6.2.1 Submission Information Package (SIP)

6.2.1.1 The SIP is an Information Package that is delivered to the repository and digital storage system for ingest. The SIP includes the audio data to be stored and all the necessary related metadata about the object and its content. Ingest, in the OAIS model, is the process that accepts the content and all its related metadata (SIP), verifies the file, extracts the relevant data and prepares the AIP for storage, and ensures that AIPs and their supporting Descriptive Information become established within the OAIS.

6.2.1.2 A digital repository and preservation system should be able to accept and validate an audio file. Validation is a process that ensures that the files which are being accepted into the digital storage system comply with the standards. Non standard files may become difficult to use in the future when current replay systems no longer exist. Tools exist for automated validation of file formats, and some open source solutions, like JHOVE (JSTOR/Harvard Object Validation Environment), are available and being further developed.

6.2.2 Format

6.2.2.1  IASA recommends the use of .wav or preferably BWF .wav files [EBU tech 3285]. The difference between the two is that the BWF contains a set of headers which can be used to organise and manage metadata. Though BWF metadata is adequate for many purposes, in some sophisticated systems and exchange situations a more comprehensive package is required, and in these circumstances Metadata Encoding and Transmission Standard (METS) is often used. The METS schema is a standard for encoding descriptive, administrative, and structural metadata regarding objects within a digital library, expressed using XML (eXtensible Markup Language). A METS package, which consists of metadata and content, is often used as an exchange standard between digital archives.

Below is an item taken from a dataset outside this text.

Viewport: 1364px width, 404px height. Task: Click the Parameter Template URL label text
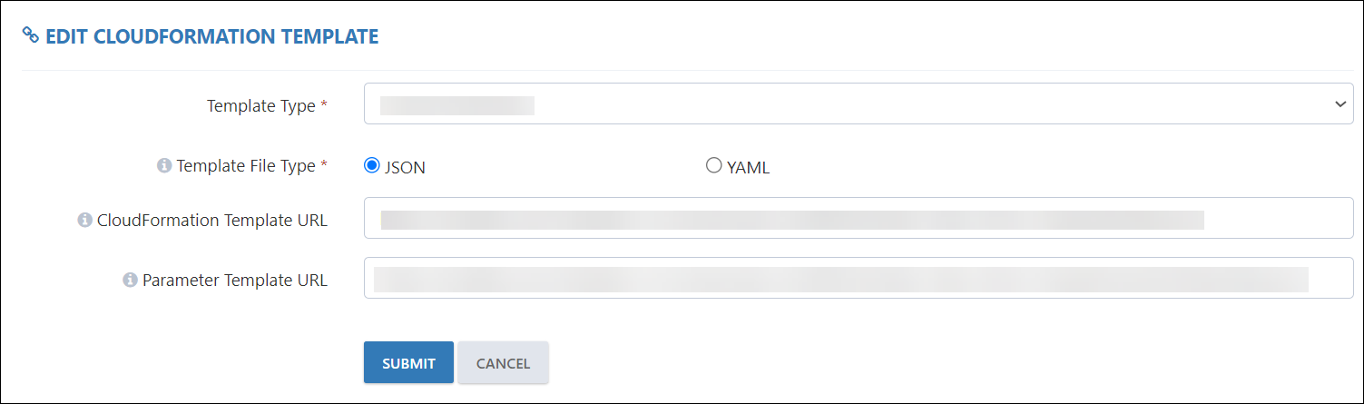click(235, 280)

6.2.2.2  Material eXchange Format (MXF) is a container format for professional digital video and audio media defined by a set of SMPTE standards. MXF has been mostly taken up by the video archiving community, though it is capable of managing audio. Like METS, it is primarily a set of metadata which “wraps” the content, in this case, audio. Both these are very useful formats in the exchange and management of content and information between archives and repositories.

6.2.2.3  The format of the SIP will depend on the system and the size and sophistication of the enterprise. It is quite possible to establish a viable archive using .wav files and manually entering most of the necessary metadata into the system by hand, and acquiring the necessary technical metadata at the ingest stage. This however, would only be appropriate for the smallest of collections. Large collections with remote and separate digitisation processes and large quantities of material must build sophisticated ingest and data exchange systems to ensure the content is adequately ingested into the data storage systems. Production and verification software generates much of this data as standardised XML-files that may be used for preservation purposes. The National Library of New Zealand Metadata Extractor tool, for example, is a Java-based tool that extracts preservation metadata from digital objects and outputs that metadata in a standard format (XML).

6.2.3 Preservation Metadata

6.2.3.1 The metadata needed to manage preservation processes at the ingest stage is all the information regarding the creation of the digital audio object and the changes to format that have occurred prior to ingest. In this way the technical provenance of the object is preserved, which allows a pathway between the present form of the item and original from which it was created to be traced.

6.2.3.2 BWF has a non-compulsory recommendation for BWF entitled “Format for CodingHistory field in Broadcast Wave Format” http://www.ebu.ch/CMSimages/en/tec_text_r98-1999_tcm6-4709.pdf which describes how changes to the file may be described. Local usage of the ASCII free text field allows the description of the technical equipment or software that was used in the creation of the digital audio object.